Interoperability, 6G, Internet of Thinking (IoTk), heterogeneous, Wearable Internet of Things (WIoT)

Abstract

Interoperability allows seamless data exchange among the heterogeneous networks and is a crucial problem for the growth of forthcoming 6G networks. The research has focussed on the interoperability issues in the Internet of Things (IoT) related to cross-domain and cross-platform applications. However, the future 6G communication networks are not limited to interoperating with IoT. The 6G networks must interoperate with the Wearable IoT (WIoT), brain abstracted Internet of Thinking (IoTk), Internet of Everything, and other space and undersea networks. The network softwarization, slicing, and intelligentization techniques are envisioned to support seamless data exchange between 6G and other heterogeneous networks. However, to successfully achieve the goal of global 360∘∘ connectivity in 3D space, interoperability issues with heterogeneous services, applications, protocols, networks, etc., must be solved. The integration and interoperability of 6G networks with all aforementioned heterogeneous networks are inevitable to realize the goals of 3D communication successfully.

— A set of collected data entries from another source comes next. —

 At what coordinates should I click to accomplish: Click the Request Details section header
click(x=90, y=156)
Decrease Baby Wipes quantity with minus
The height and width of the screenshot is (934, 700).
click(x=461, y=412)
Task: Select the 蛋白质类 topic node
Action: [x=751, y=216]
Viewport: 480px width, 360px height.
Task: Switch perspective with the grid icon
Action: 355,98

The paper proposes a taxonomy to provide deep insights into interoperability issues, challenges, and possible solutions for 6G interoperability with WIoT, IoTk, IoE, and other networks. Though the techniques mentioned above in 6G networks will allow interoperable solutions, the integration and interoperability issues persist due to heterogeneities in high-frequency bands, base stations, technologies, device identities, protocols, and interfaces. The paper summarizes significant challenges regarding interoperability issues in various areas related to 6G and highlights the broad scope to further research.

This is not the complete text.